Regularization: Dropout is widely used except where batch normalization is dominant (audio HANs).
Preprocessing: For multilingual HANs, embeddings must be pre-trained and aligned (multi-CCA).
Redundancy removal: Especially important for summarization: a bigram-filtering algorithm raises ROUGE-1 F from 33.7% to 37.8% (Tarnpradab et al., 2018).

6. Application Domains and Prospective Developments

HANs are broadly applicable wherever inputs possess an inherent recursive hierarchy:

Video analysis: Capturing multiscale temporal structure, egocentric perspectives, long-range dependencies (Gammulle et al., 2020).
Text understanding: Sentiment, topic, and relation classification, especially in long or multi-lingual documents.
Sequence labeling: Speaker identification from spectrograms, full-document NMT via contextual context transfer (Miculicich et al., 2018).
Summarization: Supporting extractive selection of thread posts or editorial fragments, with competitive performance to extractive and supervised baselines (Tarnpradab et al., 2018).

Notably, hierarchical attention is especially beneficial as input lengths and complexity scales: “two-stage compression + attention preserves both local fine-grained dynamics (frame-level) and global action context (segment-level), yielding stronger temporal dependency modeling and fewer over-segmentation errors than single-scale or fixed-window methods” (Gammulle et al., 2020).

This suggests broader adoption of HANs in long-sequence, highly nested domains, and motivates research into even deeper or more flexible hierarchical structures, including adaptive or learned hierarchy boundaries.

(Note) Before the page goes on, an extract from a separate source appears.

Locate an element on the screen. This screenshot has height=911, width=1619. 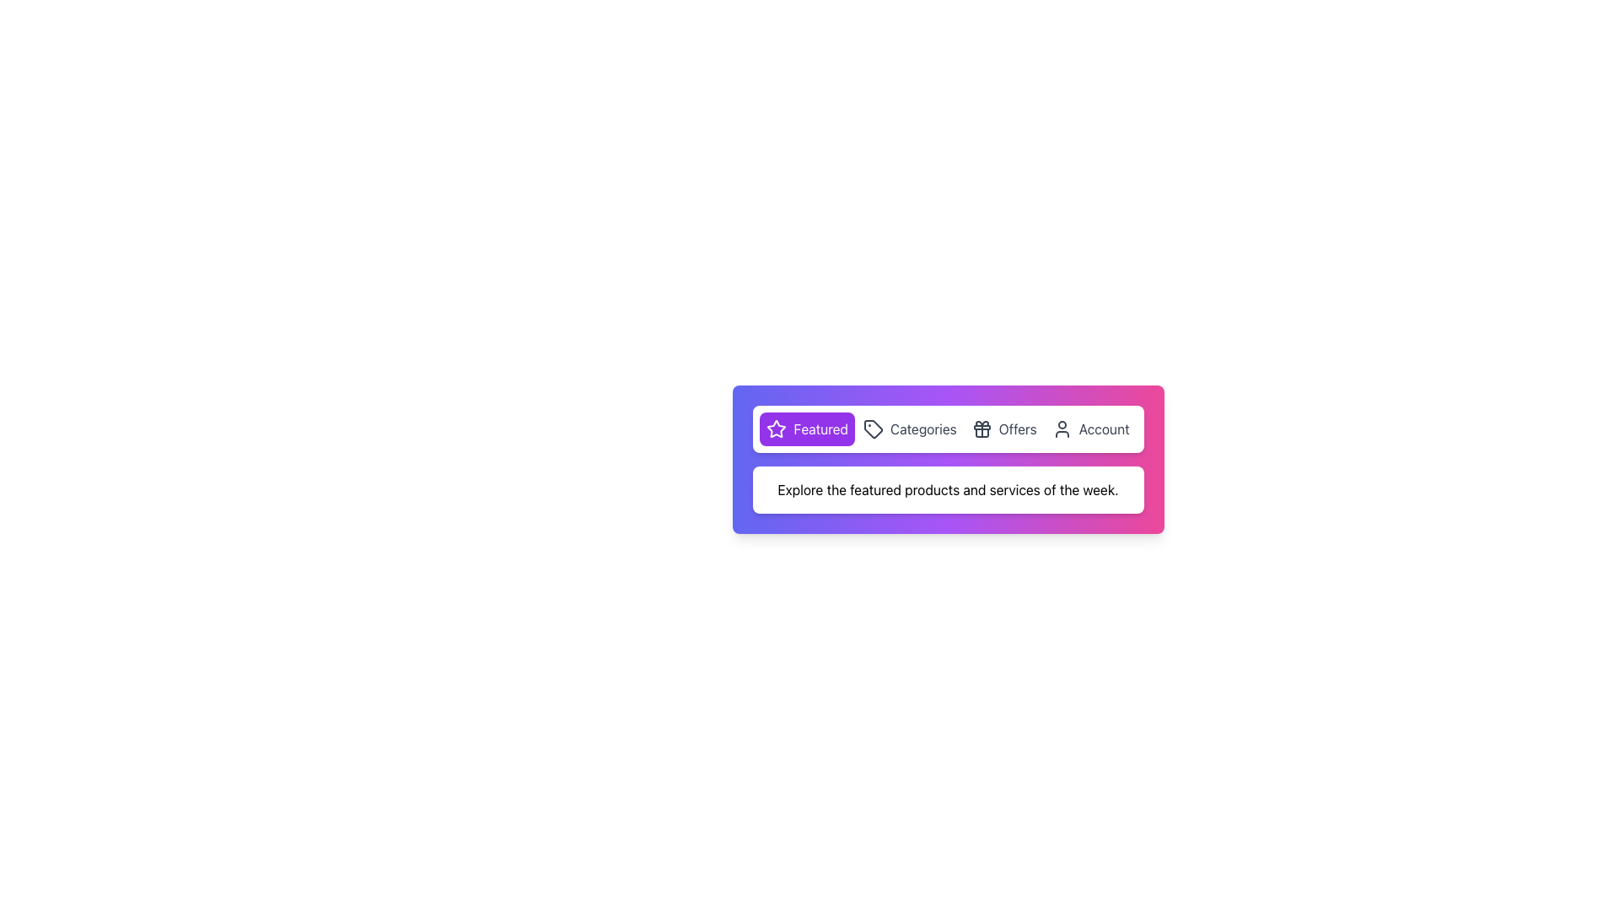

7. Limitations, Trade-offs, and Interpretability

HANs introduce extra computational overhead during attention-pooling—but remain lightweight relative to end-to-end deep stacks.
Pruned and sparsemax variants offer increased sparsity and potentially greater interpretability but require careful tuning or incur mild drops in performance for some tasks (Ribeiro et al., 2020).
Shared-parameter HANs provide strong cross-lingual regularization but depend on high-quality mutual alignment in the embedding space (Pappas et al., 2017).
Bidirectional/context-aware modifications yield modest computational increases (+23–40% per iteration) yet deliver consistent accuracy improvements for complex document understanding (Remy et al., 2019).
In generative and sequence prediction domains, hierarchical decoding can be more challenging to train stably.
Empirically, context injection is more beneficial as the downstream task requires modeling deeper semantic or discourse relations.

In summary, Hierarchical Attention Networks are a principled framework for leveraging multiscale compositional structure via recursively organized attention, validated across a broad spectrum of modalities, with systematically quantifiable gains over single-scale and non-hierarchical alternatives.